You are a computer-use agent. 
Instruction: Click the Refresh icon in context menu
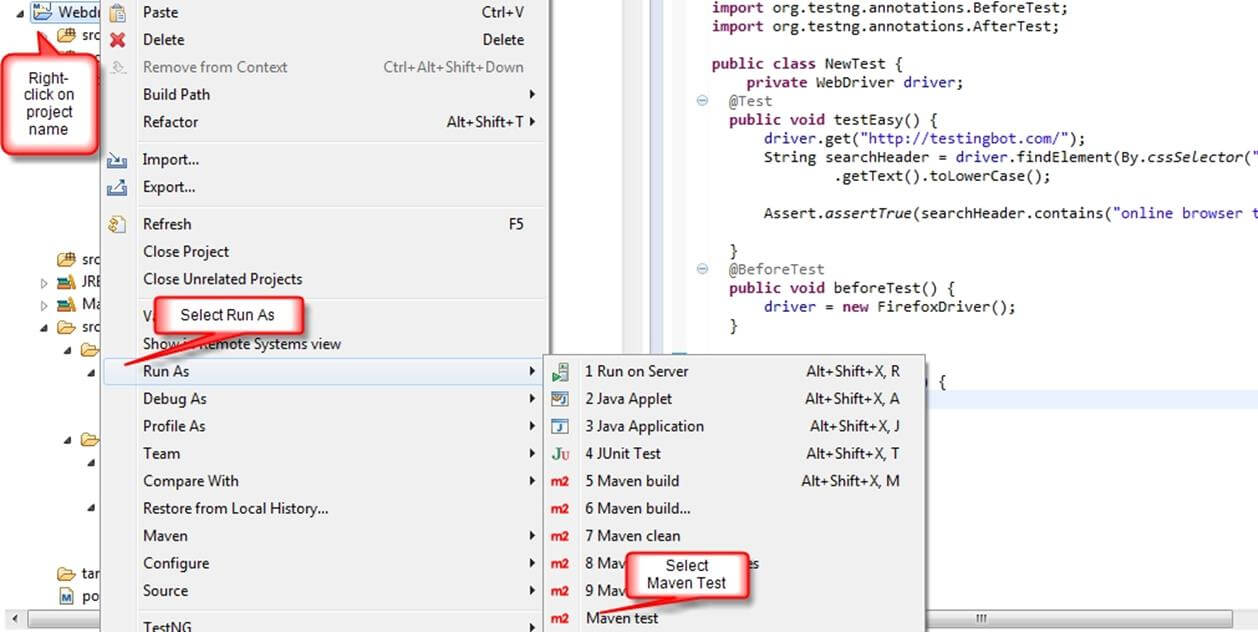(117, 224)
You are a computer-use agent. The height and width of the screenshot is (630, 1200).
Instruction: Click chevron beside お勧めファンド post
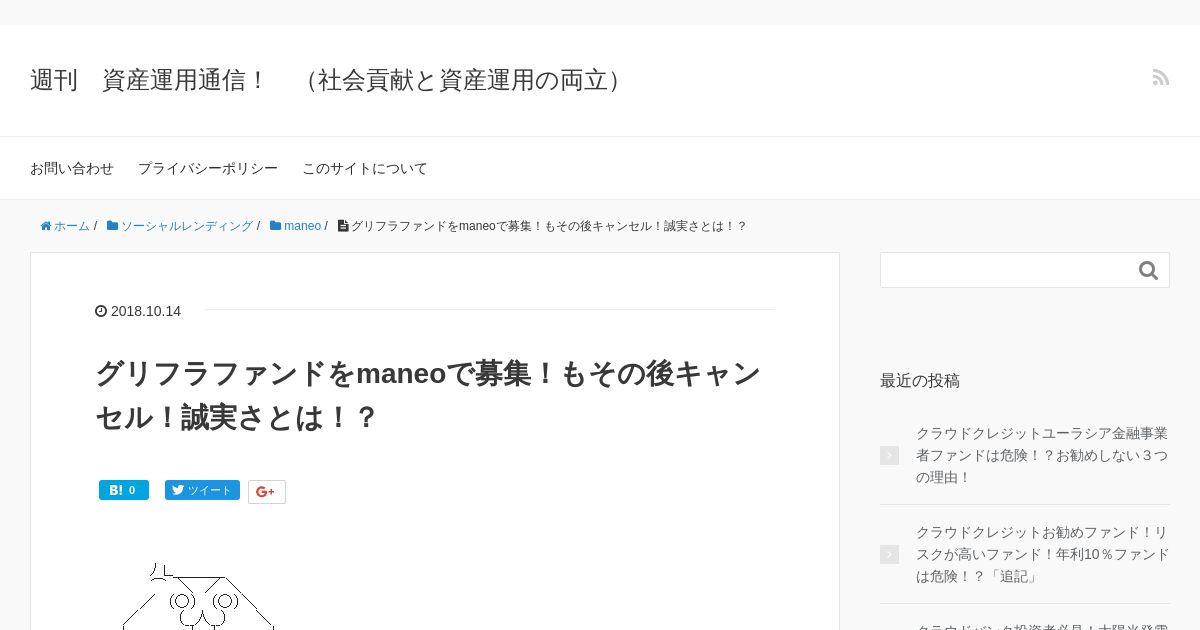[x=889, y=554]
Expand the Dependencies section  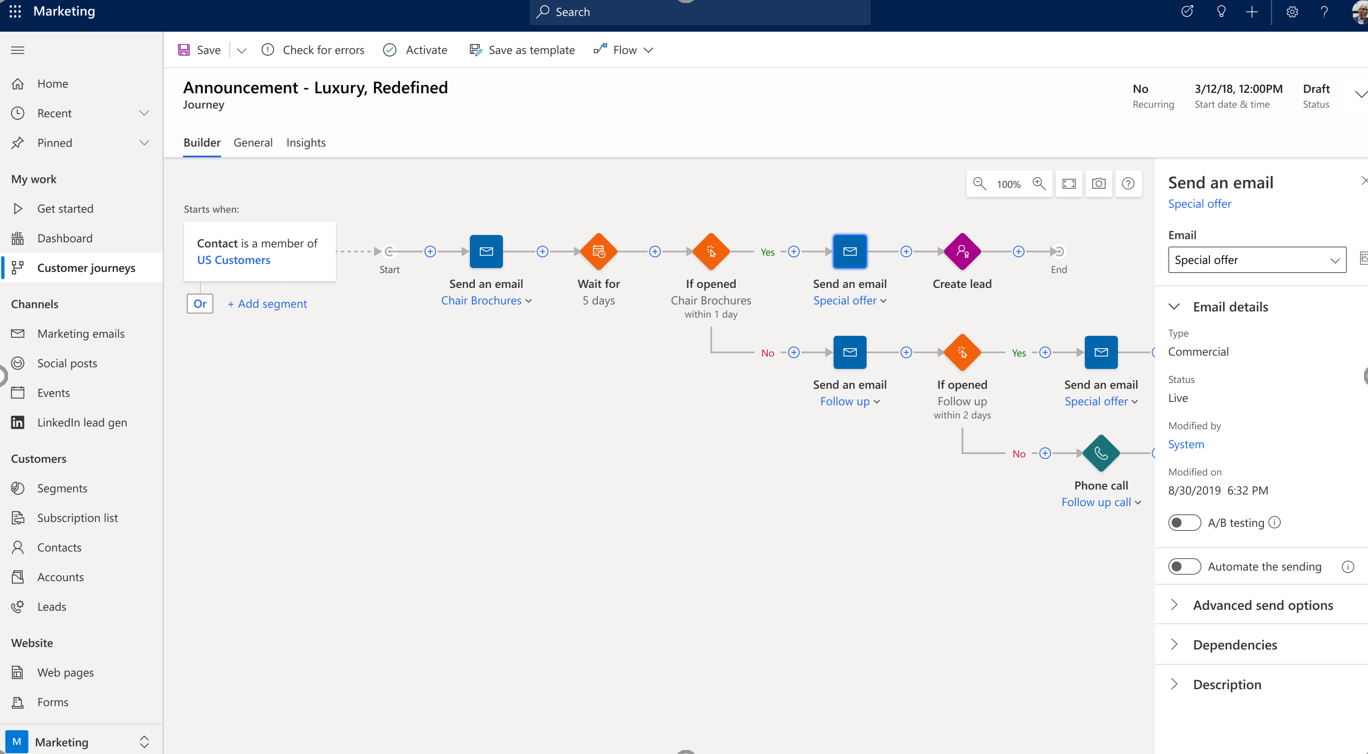point(1234,645)
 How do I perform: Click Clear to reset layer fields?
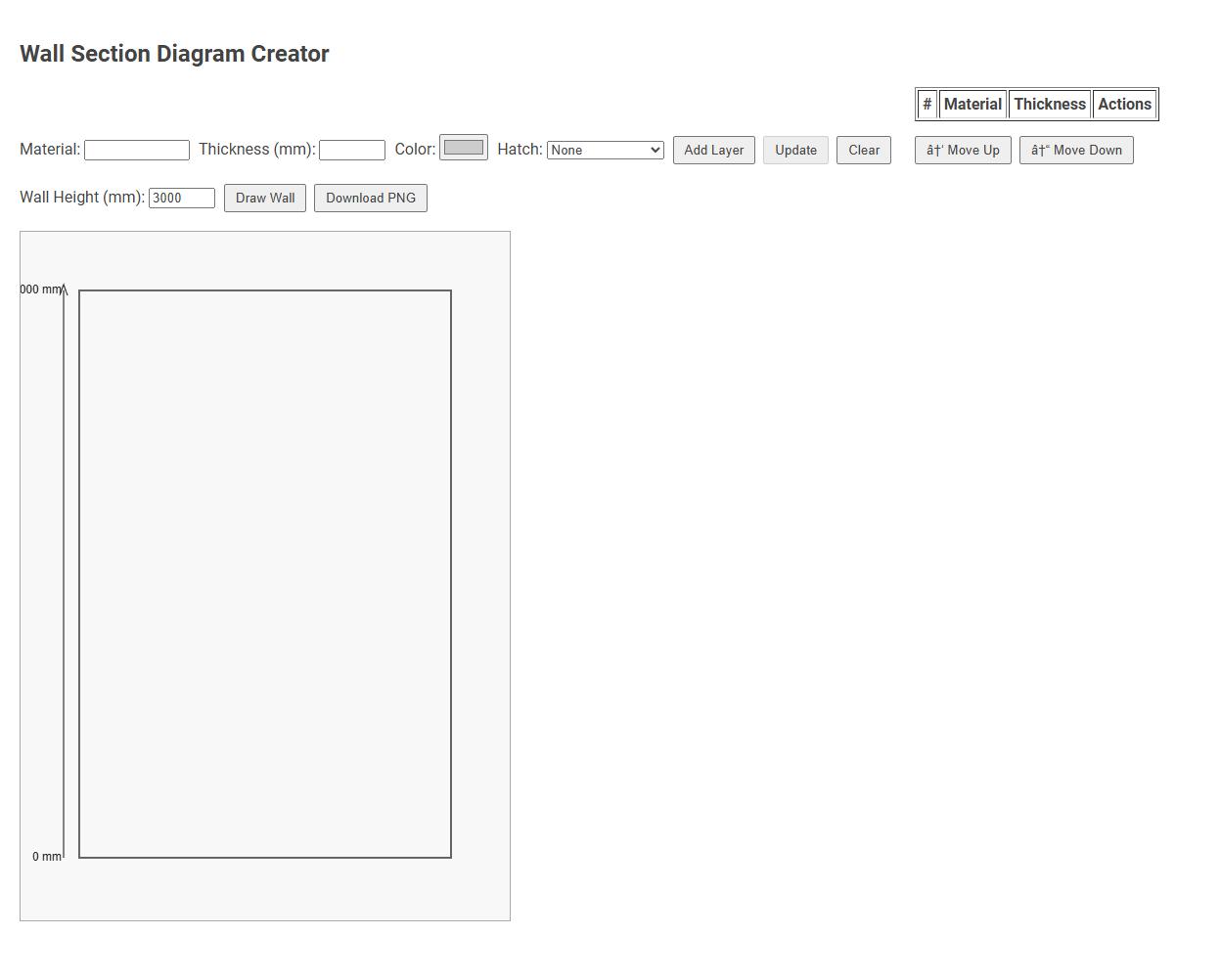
========
EXERCISE DETAILS >> For this listing, copy out every line that includes the word "computer".

RESPONSE TO THIS EXERCISE >>
You are a computer-use agent. 
You are a computer-use agent. The height and width of the screenshot is (630, 1200).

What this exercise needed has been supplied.